[you know how some girls go crazy and buy insane amounts of shoes, bags and makeup? i do that with books 
[/QUOTE]
Some problem here, not looking for a cure on this one though. 
I recently finished ‘Overheard in a dream’ by Torey Haydn which was so fascinating that I still haven’t finished ‘Northanger Abbey’ by Jane Austen which I was reading at the same time. Now while finishing that, I’ve also begun ‘The Tenko Club’ by Elizabeth Noble.
‘Northanger Abbey’ is funny. Catherine keeps imagining plots of books coming true and then in reality it’s nothing. She’s quite a silly but funny and kind person. I’m now in the final chapters and she’s staying with friends who live in Northanger Abbey. She imagines all kinds of dramatic and tragic events which had taken place in that building many years ago, before her friends family had bought it and made it their home.
Spoiler alert! Spoiler coming up as I quote a funny passage where she thinks she’s found a mystery, a secret, something from the past:
‘…when her eye suddenly fell on a large high chest, standing back in a deep recess on one side of the fireplace. The sight of it made her start; and, forgetting everything else, she stood gazing on it in motionless wonder, while these thoughts crossed her: “This is strange indeed! I did not expect such a sight as this! An immense heavy chest! What can it hold? Why should it be placed here? Pushed back too, as if meant to be out of sight! I will look into it—cost me what it may, I will look into it—and directly too—by daylight. If I stay till evening my candle may go out.”
(…)
Her resolute effort threw back the lid, and gave to her astonished eyes the view of a white cotton counterpane, properly folded, reposing at one end of the chest in undisputed possession!’
Then that same evening:
‘…on giving a parting glance round the room, she was struck by the appearance of a high, old-fashioned black cabinet, which, though in a situation conspicuous enough, had never caught her notice before.
(…)
her quick eyes directly fell on a roll of paper pushed back into the further part of the cavity, apparently for concealment, and her feelings at that moment were indescribable. Her heart fluttered, her knees trembled, and her cheeks grew pale. She seized, with an unsteady hand, the precious manuscript, for half a glance sufficed to ascertain written characters; and while she acknowledged with awful sensations this striking exemplification of what Henry had foretold, resolved instantly to peruse every line before she attempted to rest.’

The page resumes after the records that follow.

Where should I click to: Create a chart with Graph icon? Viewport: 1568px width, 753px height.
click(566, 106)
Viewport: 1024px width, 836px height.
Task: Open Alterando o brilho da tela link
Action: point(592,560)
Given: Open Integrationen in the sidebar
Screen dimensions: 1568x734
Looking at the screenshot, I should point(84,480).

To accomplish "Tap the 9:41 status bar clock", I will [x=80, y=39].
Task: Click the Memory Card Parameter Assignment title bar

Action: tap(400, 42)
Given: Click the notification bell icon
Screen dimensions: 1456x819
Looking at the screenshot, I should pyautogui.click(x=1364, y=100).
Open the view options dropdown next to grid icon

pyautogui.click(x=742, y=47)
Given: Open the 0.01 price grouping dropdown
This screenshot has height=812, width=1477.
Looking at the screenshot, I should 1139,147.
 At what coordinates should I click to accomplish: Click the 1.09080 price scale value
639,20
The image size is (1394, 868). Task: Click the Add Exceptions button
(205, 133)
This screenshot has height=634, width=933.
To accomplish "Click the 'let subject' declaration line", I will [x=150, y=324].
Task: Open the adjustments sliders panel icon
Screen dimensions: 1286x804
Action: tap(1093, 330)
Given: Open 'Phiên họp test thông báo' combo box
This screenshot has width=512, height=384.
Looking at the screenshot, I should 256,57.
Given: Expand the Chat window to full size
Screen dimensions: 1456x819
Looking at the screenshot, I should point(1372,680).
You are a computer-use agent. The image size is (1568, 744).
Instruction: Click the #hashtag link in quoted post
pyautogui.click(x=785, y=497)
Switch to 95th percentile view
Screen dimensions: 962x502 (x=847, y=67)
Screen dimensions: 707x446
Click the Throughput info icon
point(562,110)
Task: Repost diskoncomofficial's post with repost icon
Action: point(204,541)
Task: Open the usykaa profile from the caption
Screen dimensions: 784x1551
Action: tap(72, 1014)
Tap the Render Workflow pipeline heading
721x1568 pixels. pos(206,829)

But her candle goes out and without light she can’t read and has to wait impatiently until morning:
‘Her greedy eye glanced rapidly over a page. She started at its import. Could it be possible, or did not her senses play her false? An inventory of linen, in coarse and modern characters, seemed all that was before her! If the evidence of sight might be trusted, she held a washing-bill in her hand. She seized another sheet, and saw the same articles with little variation; a third, a fourth, and a fifth presented nothing new. Shirts, stockings, cravats, and waistcoats faced her in each. Two others, penned by the same hand, marked an expenditure scarcely more interesting, in letters, hair-powder, shoe-string, and breeches-ball. And the larger sheet, which had enclosed the rest, seemed by its first cramp line, “To poultice chestnut mare”—a farrier’s bill! Such was the collection of papers (left perhaps, as she could then suppose, by the negligence of a servant in the place whence she had taken them) which had filled her with expectation and alarm, and robbed her of half her night’s rest! She felt humbled to the dust. Could not the adventure of the chest have taught her wisdom? A corner of it, catching her eye as she lay, seemed to rise up in judgment against her. Nothing could now be clearer than the absurdity of her recent fancies. To suppose that a manuscript of many generations back could have remained undiscovered in a room such as that, so modern, so habitable!—Or that she should be the first to possess the skill of unlocking a cabinet, the key of which was open to all!’